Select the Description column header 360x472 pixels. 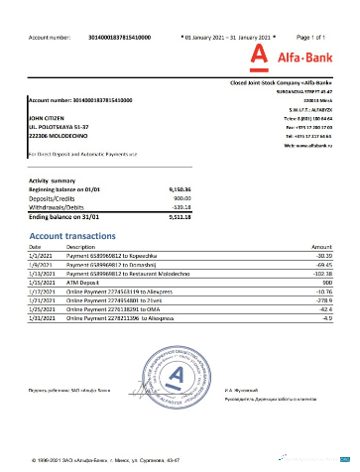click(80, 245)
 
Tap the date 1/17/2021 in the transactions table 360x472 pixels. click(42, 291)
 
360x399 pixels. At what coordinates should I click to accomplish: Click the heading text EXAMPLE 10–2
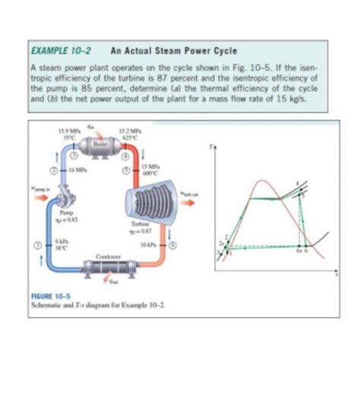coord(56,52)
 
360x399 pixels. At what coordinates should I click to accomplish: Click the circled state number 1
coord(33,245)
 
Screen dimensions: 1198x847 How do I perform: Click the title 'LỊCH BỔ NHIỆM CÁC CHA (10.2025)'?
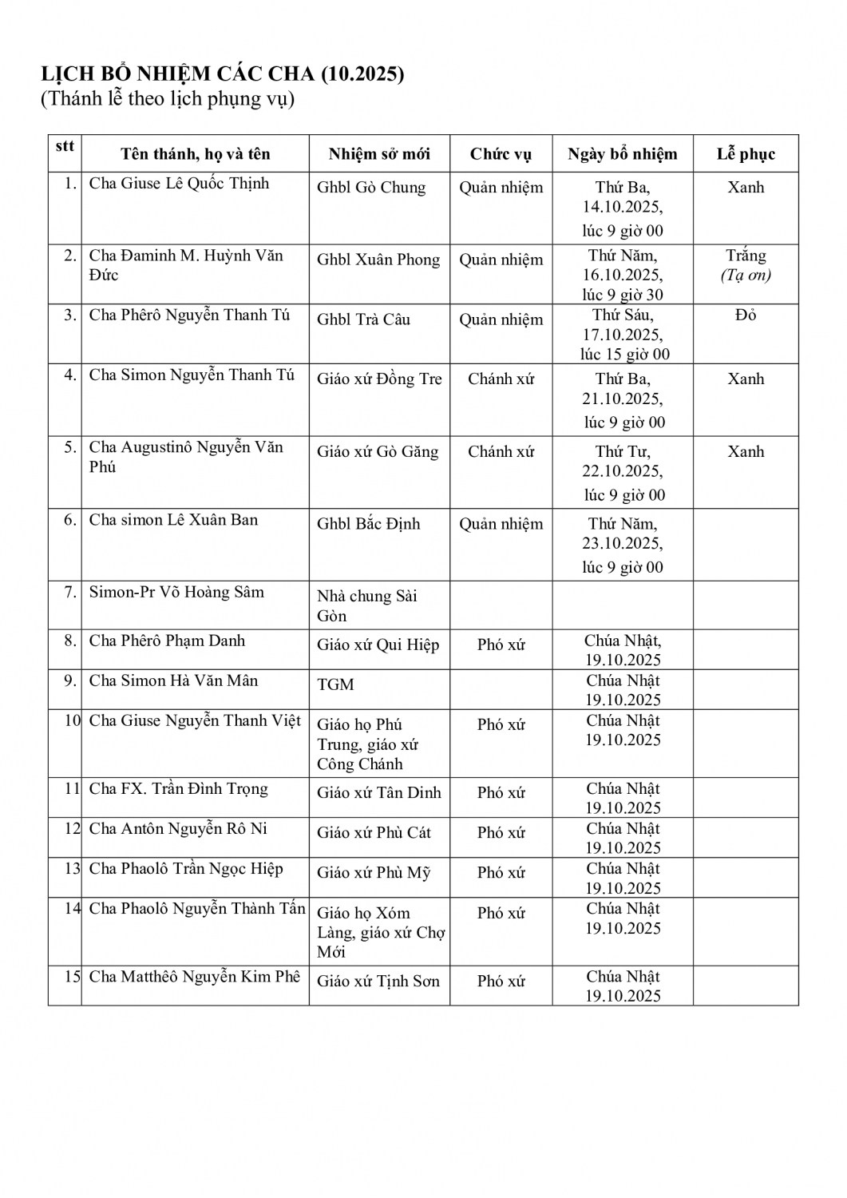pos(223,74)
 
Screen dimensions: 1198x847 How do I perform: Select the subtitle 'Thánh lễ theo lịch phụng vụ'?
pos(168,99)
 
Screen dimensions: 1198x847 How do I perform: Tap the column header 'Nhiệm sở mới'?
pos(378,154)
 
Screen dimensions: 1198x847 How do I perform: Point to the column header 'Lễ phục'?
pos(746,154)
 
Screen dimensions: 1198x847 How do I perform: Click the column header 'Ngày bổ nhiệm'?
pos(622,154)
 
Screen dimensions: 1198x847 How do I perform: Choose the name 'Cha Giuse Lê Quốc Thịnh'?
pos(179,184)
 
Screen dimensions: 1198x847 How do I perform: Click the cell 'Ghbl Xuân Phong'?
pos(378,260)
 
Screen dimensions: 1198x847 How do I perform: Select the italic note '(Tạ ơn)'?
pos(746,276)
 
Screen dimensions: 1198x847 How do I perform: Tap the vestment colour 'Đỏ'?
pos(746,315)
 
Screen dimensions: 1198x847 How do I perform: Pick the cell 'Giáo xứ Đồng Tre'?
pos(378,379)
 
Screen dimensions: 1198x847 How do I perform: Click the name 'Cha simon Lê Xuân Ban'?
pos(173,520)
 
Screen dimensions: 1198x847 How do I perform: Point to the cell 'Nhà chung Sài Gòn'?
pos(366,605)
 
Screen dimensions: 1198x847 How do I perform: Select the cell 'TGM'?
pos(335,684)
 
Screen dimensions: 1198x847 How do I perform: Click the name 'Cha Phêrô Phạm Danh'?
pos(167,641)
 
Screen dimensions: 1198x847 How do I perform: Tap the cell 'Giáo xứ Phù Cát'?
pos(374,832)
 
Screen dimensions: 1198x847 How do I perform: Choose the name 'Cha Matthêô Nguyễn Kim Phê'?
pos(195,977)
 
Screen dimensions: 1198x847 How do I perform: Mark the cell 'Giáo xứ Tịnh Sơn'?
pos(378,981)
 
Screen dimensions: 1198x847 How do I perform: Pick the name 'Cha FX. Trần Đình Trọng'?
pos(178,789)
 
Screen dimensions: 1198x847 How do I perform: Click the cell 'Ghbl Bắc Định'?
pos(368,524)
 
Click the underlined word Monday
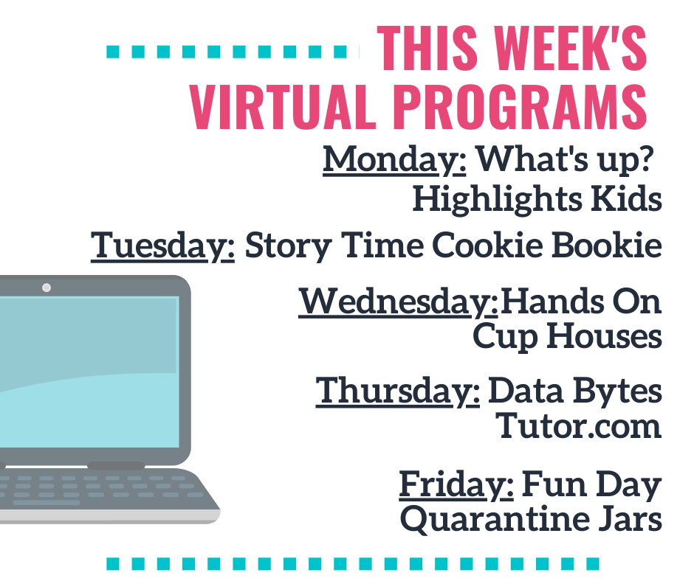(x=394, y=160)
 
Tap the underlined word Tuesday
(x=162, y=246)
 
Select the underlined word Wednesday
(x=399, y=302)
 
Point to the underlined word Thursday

__________________________________________________

PROBLEM DETAILS —
Starting with the line that contains "Screen dimensions: 1198x847 How do I perform: Tap the vestment" and going on through the line that contains "pos(335,684)", write out those lines again with their requests, scaling each coordinate in the answers by 1.1 and rounding to the nearest whole number, with halves rounded up. Leave every number in the requests unchanged.

SOLUTION FOR THIS TASK —
Screen dimensions: 1198x847 How do I perform: Tap the vestment colour 'Đỏ'?
pos(821,347)
 
Screen dimensions: 1198x847 How do I perform: Pick the cell 'Giáo xứ Đồng Tre'?
pos(416,417)
 
Screen dimensions: 1198x847 How do I perform: Click the name 'Cha simon Lê Xuân Ban'?
pos(190,572)
 
Screen dimensions: 1198x847 How do I perform: Point to the cell 'Nhà chung Sài Gòn'?
pos(403,666)
 
Screen dimensions: 1198x847 How do I perform: Select the cell 'TGM'?
pos(369,752)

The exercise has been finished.